Possible upgrade from Nikon 35-70 F2.8D to Nikon 28-70 F2.8

Discussion in 'Nikon' started by martin_glazer, Sep 7, 2011.

  1. HI
    I have the Nikon D90. I also have the Nikon 35 - 70 f2.8 D, I am considering upgrading to the Nikon 28mm - 70mm f2.8. The reviews on the net are generally favorable for the Nikon 28 - 70mm f2.8. Does any one have an opinion on how improved the Image quality would be? How much of a difference in Image quality is the Nikon 24 - 70 f2.8 over the Nikon 28 - 70 f 2.8?
    Thanks
    Martin
     
  2. The improvement in optical performance is practically nil from the 35-70 range as both are excellent by any standard. The lens has obvious benefits if you need the extra 7 mm on the wide end, faster AF and a non-rotating front thread. The drawback is the significantly larger size and of course the cost. If you need the wider end, the 24-70/2.8 is a far better choice as the size is not significantly different than the 28-70 and optically it's one of the very best lenses in Nikon's arsenal equaling or exceeding performance to primes.
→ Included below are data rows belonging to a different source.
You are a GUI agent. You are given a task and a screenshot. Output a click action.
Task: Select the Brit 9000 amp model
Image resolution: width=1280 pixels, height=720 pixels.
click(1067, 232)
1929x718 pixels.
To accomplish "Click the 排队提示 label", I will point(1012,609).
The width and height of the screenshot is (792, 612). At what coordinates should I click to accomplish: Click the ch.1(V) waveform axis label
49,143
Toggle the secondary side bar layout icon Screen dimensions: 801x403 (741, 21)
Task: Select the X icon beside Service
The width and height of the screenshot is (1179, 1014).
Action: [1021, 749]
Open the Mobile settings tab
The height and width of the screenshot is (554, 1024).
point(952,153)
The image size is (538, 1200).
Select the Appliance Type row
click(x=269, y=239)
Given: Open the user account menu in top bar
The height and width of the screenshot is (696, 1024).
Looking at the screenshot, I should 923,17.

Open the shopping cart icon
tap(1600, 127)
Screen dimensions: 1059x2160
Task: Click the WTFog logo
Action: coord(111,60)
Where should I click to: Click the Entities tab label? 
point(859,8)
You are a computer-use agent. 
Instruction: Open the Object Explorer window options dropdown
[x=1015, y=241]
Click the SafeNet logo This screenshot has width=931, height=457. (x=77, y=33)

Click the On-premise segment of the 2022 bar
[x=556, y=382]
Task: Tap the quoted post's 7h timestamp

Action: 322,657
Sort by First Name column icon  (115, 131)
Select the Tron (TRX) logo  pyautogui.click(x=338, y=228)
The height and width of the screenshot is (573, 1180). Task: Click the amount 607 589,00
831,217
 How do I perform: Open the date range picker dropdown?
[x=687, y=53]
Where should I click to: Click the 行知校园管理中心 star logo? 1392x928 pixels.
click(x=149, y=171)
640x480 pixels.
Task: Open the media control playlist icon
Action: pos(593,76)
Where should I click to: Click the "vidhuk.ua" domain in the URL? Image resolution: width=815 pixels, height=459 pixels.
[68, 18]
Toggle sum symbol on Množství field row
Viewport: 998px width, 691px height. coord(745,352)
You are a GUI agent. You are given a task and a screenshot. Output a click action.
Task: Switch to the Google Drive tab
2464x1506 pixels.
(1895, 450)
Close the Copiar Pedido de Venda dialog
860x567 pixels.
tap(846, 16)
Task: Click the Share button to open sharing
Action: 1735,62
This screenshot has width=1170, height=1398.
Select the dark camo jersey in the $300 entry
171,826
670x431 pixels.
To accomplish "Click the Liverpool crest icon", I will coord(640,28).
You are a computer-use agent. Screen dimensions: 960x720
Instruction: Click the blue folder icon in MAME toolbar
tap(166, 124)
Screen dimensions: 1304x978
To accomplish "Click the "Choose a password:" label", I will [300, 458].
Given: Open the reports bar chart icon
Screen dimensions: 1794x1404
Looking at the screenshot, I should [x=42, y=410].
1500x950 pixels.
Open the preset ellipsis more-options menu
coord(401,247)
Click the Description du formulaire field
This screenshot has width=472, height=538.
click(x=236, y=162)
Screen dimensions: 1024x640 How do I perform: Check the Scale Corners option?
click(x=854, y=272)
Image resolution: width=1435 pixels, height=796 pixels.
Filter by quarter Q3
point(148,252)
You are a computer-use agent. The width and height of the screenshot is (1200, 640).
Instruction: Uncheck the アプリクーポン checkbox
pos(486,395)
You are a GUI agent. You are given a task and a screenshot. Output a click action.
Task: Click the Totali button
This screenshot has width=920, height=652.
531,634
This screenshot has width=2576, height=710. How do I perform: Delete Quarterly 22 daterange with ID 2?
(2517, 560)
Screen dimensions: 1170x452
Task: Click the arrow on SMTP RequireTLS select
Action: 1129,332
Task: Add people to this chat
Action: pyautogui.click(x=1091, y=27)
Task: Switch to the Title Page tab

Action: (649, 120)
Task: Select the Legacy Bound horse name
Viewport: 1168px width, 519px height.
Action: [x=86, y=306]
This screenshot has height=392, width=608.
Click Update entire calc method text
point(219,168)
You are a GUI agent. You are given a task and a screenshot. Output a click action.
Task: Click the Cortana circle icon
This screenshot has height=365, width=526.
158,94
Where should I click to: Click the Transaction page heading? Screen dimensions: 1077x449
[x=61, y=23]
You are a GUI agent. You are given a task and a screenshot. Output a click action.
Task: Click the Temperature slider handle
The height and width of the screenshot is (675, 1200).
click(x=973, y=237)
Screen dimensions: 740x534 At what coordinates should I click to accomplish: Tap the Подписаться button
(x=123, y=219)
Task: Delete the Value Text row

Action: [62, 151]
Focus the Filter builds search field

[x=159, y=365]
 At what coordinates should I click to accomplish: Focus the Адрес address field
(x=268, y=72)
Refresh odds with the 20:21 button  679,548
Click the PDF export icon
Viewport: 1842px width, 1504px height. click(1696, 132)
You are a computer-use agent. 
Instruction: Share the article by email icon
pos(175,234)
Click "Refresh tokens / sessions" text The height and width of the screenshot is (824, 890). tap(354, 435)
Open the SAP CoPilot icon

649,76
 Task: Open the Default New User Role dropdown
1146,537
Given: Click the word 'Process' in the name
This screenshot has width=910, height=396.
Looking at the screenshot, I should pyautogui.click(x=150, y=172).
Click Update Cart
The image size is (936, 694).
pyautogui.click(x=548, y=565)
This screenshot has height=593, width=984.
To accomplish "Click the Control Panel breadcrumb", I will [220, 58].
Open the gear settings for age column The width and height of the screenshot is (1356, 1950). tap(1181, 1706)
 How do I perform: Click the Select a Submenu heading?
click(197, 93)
Also of course, 24 mm is a bit more useful for wide angle fans than 28 mm. I personally own the 35-70/2.8D and suppliment it with a 24/2.8 AIS when I need the wider coverage.
     
  3. Do you also have a wider kit lens? Neither of those lenses is a great choice for DX imho.
    the Nikon 17-55 or Tamron 17-50 are far better choices for most folks.
     
  4. I agree with Alan that the old 35-70mm is an excellent lens.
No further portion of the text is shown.